# [HOW TO COMPLETE THIS TASK]
Keep only the lines of the material below that contain the word "blue". Copy those lines.

# [DATASET EXCERPTS]
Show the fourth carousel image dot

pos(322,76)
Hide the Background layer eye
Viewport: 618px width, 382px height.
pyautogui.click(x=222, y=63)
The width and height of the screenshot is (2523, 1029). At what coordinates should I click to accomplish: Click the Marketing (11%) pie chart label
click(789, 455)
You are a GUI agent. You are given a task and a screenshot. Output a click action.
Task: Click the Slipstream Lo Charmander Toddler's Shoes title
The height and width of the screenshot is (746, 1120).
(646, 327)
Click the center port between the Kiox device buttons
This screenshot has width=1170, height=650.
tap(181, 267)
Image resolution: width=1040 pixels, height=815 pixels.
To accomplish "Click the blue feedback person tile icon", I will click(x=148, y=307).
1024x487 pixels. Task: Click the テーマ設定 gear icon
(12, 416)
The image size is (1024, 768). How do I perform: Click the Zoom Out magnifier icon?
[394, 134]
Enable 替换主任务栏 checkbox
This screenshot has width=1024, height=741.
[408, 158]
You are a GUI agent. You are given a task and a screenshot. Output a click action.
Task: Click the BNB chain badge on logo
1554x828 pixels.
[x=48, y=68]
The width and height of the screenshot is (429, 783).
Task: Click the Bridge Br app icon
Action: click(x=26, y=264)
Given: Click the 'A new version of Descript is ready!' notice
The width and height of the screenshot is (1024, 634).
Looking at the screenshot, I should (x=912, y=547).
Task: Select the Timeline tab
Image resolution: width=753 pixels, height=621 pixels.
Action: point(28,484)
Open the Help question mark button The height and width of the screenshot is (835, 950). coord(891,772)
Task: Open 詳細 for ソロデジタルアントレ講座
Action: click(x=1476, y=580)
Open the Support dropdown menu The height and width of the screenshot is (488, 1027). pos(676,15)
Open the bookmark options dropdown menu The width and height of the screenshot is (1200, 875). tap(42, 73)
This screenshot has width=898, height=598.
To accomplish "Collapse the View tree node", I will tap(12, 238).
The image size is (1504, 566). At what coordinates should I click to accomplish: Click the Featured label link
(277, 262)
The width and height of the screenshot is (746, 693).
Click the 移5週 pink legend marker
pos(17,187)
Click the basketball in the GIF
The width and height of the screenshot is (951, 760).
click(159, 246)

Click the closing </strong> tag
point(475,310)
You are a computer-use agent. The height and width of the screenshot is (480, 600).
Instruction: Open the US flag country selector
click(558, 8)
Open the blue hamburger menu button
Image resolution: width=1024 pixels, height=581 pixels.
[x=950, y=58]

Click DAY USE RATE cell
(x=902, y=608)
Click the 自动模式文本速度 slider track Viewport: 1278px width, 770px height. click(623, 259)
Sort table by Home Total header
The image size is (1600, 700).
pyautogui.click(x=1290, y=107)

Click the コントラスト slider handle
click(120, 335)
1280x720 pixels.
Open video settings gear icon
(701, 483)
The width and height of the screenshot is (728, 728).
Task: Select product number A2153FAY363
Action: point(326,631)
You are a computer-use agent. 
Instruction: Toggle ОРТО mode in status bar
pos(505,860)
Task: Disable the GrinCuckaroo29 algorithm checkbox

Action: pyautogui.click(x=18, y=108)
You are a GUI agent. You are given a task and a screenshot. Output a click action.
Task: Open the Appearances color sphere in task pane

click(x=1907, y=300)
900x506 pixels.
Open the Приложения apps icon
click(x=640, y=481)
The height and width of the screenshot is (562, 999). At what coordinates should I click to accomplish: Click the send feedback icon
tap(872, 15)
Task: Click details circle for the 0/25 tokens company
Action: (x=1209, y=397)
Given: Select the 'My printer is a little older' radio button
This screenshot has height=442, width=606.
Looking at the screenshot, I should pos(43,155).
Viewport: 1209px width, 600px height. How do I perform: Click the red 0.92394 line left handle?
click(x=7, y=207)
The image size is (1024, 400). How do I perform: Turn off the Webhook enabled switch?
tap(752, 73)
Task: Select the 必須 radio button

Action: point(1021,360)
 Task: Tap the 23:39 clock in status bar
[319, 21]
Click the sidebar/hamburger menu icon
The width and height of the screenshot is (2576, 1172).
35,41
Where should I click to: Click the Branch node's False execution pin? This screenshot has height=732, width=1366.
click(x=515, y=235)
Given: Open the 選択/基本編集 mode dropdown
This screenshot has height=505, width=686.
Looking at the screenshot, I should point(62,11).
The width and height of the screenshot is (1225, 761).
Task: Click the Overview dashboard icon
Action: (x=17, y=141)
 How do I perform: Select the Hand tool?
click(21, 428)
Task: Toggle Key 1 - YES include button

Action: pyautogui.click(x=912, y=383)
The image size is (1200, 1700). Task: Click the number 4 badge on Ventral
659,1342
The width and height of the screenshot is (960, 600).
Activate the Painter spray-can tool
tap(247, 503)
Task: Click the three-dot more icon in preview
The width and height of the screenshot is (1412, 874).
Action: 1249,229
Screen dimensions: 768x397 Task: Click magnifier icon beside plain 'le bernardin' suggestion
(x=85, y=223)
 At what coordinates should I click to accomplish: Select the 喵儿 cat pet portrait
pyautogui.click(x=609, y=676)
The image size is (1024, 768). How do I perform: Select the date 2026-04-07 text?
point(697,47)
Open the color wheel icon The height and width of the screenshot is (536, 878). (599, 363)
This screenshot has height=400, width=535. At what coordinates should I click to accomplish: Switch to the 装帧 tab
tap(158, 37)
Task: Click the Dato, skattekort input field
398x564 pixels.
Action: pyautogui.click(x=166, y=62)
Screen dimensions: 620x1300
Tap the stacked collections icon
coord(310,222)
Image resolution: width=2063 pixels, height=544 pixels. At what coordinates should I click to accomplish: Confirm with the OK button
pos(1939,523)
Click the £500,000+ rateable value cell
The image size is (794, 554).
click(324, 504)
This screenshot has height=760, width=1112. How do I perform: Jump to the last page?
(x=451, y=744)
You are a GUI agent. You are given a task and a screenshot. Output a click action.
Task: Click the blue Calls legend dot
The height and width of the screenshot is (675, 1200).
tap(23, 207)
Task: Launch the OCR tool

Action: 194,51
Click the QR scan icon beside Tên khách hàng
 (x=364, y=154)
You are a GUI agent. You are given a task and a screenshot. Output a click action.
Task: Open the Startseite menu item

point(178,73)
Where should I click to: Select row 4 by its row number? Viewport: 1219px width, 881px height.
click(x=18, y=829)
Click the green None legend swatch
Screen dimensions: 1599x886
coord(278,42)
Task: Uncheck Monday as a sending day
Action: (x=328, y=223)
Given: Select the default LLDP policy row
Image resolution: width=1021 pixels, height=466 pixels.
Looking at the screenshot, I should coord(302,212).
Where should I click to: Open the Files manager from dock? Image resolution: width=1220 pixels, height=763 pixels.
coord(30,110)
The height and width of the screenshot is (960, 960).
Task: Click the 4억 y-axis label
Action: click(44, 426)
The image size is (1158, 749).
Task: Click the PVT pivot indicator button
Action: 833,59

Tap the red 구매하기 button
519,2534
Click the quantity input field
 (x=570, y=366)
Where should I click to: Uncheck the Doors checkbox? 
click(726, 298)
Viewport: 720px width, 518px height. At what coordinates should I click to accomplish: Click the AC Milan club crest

# [EXERCISE RESULT]
To accomplish "Click the blue feedback person tile icon", I will click(x=148, y=307).
Open the blue hamburger menu button
Task: Click the blue Calls legend dot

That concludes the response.